In the mockups, filter operations and filter values are prefixed with “@” and “#” respectively. These decorators have two purposes. The first is to cause filter operations, filter values and results from previously applied filters to be displayed as separate groups in the filesystem when the files and folders are sorted alphabetically. The second is to make it easier for ONEDrive to parse the path when the file and folder names are returned to ONEDrive as path elements by the client. The filesystem path serves as the only channel of communication from the client to ONEDrive and there is no opportunity to do interpretation or translation on the client. Without the decorations, ONEDrive would have to keep track of more context to determine the semantics embedded in the path.

Member Node

Member Node filtering fits well in the filesystem. The mockup exposes it as a @MemberNode folder that appears in all folders in which a new filter can be started. Opening the folder exposes a list of Member Nodes. Selecting a Member Node applies the filter and brings the user back to a folder in which the resulting objects appear and the @MemberNode filter is no longer available. We can also implement an “OR” filter by leaving the Member Node filter available to be selected again.

Geographical Area

ONEMercury exposes the geographical area search in two ways, as names of continents/states/countries and as a bounding box defined by latitude and longitude. The first type maps pretty well to the folder hierarchy and the mockup exposes it as two hierarchies, one which allows the user to first select a continent then a state/country in that continent and another that allows selecting a state/country directly. Letting the user select latitude and longitude floating point numbers in a filesystem is tricky. It might involve having the user open one folder for each digit. Letting the user select the coordinates as degrees, minutes and seconds is more feasible. We could expose a system which lets the user define coordinates only to the granularity that they need. The user would first select the degrees for upper left and lower right coordinates in a list of numbers between 0 and 359. Then, if they wish, they can refine that by selecting the minutes in a list between 0 and 59, then the same for seconds. Also, only the numbers for which there are actually results within the currently filtered objects are displayed. The mockup illustrates these idea.

Keyword

The only way to let the user type a keyword in filesystem based search/discovery would be to have them type it directly into the path, which I don’t think is feasible. So the mockup shows a system where the user must know up front which keyword he wants. The idea is to have the user click through a hierarchy of groups until there are few enough keywords that they can be displayed directly in a list. The groups are displayed as folders named after the first and last keyword in the group. If the keyword filter is the first one that the user applies, my guess is that it will normally be 2-3 levels deep. If the keyword filter is applied after other filters, it may be just 0 or 1 levels deep (where 0 levels means that the keywords are displayed directly, without having to select groups first).

Date-time filtering

Date-time filtering is implemented in a way similar to the bounding box geographical area filtering. The goal is have the user filter only to the granularity that they need and select only from date-times for which there are existing objects. So a user that is searching for data up to and including 2005 can select @EndYear/#2005, but does not have to refine with month and day selections and if the current set of objects contain data only up to January and February 2005, only those months are displayed, with the same for year and day (Solr faceting is used for retrieving the options in a single query). The mockup illustrates this and shows how to make the user aware that refinements are available but optional. This is done by displaying the currently filtered list of objects plus other options for filtering together with each optional date-time refinement step.

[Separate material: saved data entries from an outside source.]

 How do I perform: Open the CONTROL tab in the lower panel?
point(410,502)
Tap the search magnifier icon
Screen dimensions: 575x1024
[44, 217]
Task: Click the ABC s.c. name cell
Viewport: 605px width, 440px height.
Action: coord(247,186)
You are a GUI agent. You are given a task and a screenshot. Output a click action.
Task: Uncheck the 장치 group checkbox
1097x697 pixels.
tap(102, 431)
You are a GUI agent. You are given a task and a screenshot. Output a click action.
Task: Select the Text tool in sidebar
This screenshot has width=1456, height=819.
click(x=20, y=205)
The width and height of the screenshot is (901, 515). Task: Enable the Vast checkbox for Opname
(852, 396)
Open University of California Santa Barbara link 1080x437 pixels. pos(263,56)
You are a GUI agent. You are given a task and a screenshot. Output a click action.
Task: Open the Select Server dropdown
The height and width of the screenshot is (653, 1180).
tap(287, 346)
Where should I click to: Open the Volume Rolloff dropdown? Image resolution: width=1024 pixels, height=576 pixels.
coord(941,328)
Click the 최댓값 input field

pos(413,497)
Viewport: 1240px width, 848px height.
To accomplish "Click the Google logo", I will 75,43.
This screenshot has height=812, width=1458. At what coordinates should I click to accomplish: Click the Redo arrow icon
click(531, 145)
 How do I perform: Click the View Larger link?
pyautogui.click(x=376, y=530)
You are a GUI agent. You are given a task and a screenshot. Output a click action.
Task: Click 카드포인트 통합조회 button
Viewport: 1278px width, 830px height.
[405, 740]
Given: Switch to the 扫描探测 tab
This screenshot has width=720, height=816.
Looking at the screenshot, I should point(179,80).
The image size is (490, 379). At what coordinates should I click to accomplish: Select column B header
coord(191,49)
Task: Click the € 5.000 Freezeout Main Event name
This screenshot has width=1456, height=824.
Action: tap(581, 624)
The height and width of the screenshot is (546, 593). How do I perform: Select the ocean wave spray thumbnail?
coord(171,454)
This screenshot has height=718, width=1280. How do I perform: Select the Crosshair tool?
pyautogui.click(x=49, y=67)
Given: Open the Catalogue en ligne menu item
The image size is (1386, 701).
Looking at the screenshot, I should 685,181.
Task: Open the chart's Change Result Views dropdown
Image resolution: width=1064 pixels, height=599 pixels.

As both start and end date-time filtering is available and objects can contain data for a period of time, I think that filtering should be applied in such a way that objects that contain data for a time period that has any overlap with the specified start and end date-time filter should be included in the filter. So, an object with data for 2005-2007 would be included in a search for objects for 2000-2005. And an object with data for 2000-2010 would be included in a search for objects for 2005.

From an implementation standpoint, the mockup also shows how ONEDrive can parse the path in such a way that an optional elements in the path are seen in the context of earlier elements.